Bloggernyo urang sikaladi By. Boim

Obyek Wisata Kota Kabupaten Banyumas

Seputar Alun-alun Kota Lama Banumas
Terletak 18 km ke arah selatan Alun-alun dari Purwokerto. Alun-alun merupakan salah satu penanda pusat pemerintahan di Jawa, selain Pendopo Kabupaten dan Masjid Agung. Di sebelah barat Alun-alun terdapat Masjid Nur Sulaiman, di utara adalah Pendopo Duplikat Si Panji, dan sebelah timur adalah Lembaga Pemasyarakat Banyumas. Biasanya di pinggir dan tengah kompleks Alun-alun ditanami pohon beringin yang melambangkan pengayoman kepada rakyat.
Berikut gambar-gambar seputar Alun-alun Kota Lama Banyumas yang dapat diunduh:

Kompleks Duplikat Si Panji
Sebelum tahun 1937, di kompleks inilah Pemerintahan Kabupaten Banyumas dipusatkan. Kemudian dengan digabungkannya Kabupaten Banyumas dan Kabupaten Purwokerto pada 1936, maka atas prakarsa Bupati Banyumas ke 19 yaitu R.A.A. Sujiman Gandasubrata (1933 - 1950), Pendopo Si Panji (yang dahulunya berada di Kota Lama Banyumas) pada bulan Januari 1937 dipindahkan ke ibukota Kabupaten Banyumas di Purwokerto, dan diresmikan pada 7 Januari 1937. Maka kota lama Banyumas hanya menjadi ibukota Kawedanan Banyumas, dan sekarang menjadi ibukota Kecamatan Banyumas. Untuk mengingatkan bahwa dulunya merupakan ibukota Kabupaten Banyumas dan lokasi beradanya Pendopo Si Panji, maka dibangunlah Pendopo Duplikat Si Panji.

Museum Wayang Banyumas
Terletak di bagian depan kompleks Pendopo Duplikat Si Panji. Museum ini pada mulanya adalah tempat paseban (untuk menghadap) Bupati Banyumas. Dibangun menjadi musem wayang Banyumas pada tahun 1982 dan diresmikan pada 31 Desember 1982 oleh Sekretariat Nasional Pewayangan Indonesia (Senawangi). Buka pada jam kerja mulai jam 08.00. Jika menginginkan kunjungan di luar jam kerja silakan menghubungi Dinas Pariwisata dan Kebudayaan Kabupaten Banyumas, atau Drs.

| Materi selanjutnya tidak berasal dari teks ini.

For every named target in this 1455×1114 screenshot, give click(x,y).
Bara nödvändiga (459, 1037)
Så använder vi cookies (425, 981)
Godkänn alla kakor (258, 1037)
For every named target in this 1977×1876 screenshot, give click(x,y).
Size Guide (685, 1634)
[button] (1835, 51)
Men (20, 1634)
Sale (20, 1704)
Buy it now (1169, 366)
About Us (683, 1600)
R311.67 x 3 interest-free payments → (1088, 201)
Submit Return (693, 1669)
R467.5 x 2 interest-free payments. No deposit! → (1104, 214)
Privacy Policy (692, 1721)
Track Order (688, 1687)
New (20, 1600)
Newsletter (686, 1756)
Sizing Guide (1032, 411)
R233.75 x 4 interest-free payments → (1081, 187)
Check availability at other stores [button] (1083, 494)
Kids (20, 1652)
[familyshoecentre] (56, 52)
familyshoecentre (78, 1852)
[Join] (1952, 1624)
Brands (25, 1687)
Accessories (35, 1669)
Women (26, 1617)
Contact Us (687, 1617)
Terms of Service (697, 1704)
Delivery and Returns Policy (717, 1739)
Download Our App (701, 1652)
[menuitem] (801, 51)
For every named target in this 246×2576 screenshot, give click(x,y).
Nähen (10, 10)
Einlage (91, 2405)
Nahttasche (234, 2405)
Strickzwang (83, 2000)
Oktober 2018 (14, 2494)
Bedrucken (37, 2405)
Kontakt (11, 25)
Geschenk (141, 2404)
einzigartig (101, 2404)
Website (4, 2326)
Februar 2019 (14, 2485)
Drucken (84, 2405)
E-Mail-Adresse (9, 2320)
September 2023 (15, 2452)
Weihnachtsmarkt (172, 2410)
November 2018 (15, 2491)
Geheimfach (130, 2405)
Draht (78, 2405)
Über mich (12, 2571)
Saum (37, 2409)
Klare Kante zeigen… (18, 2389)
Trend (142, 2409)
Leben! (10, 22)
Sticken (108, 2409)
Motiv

R. Pudjianto, B.A. selaku Pamong Budaya Kec. Banyumas/koordinator: 081548277904, atau langsung ke pemandu museum Mbak Wati: 08164287261. Koleksi yang ada meliputi: wayang kulit gagrak/gaya Jogjakarta, Banyumas (kuno, peralihan, sekarang), wayang krucil, wayang golek purwa, wayang golek menak, wayang kidang kencana, wayang kancil, wayang dupara, wayang beber, wayang suket, wayang suluh, wayang Bali (akan), wayang Jawa Timuran (akan), benda arkeologi, tosan aji/pusaka-pusaka, lukisan Bupati-bupati Banyumas, gamelan slendro kuno, calung Banyumas, foto Banyumas tempo dulu.

Masjid Nur Sulaiman
Masjid ini terletak di sebelah barat Alun-alun kota lama Banyumas. Masjid Nur Sulaiman berdiri pada tahun 1725, semasa Bupati Banyumas ke VII Adipati Yudonegoro II (1708-1743), bersamaan dengan dipindahkannya ibukota Kabupaten Banyumas dari Karangkamal (sekarang Kalisube) ke timur, yaitu Grumbul Gegenduren, sekaligus dibangunnya Pendopo Kabupaten Banyumas yang terkenal dengan nama Pendopo Si Panji.

Masjid Nur Sulaiman didirikan oleh Kyai Nur Sulaiman dari Gumelem dengan diarsiteki oleh Kyai Nur Daiman dari Gumelem juga. Beberapa peninggalan yang masih asli misalnya bedug, mimbar, sumur, sakaguru, dan sebagian tembok.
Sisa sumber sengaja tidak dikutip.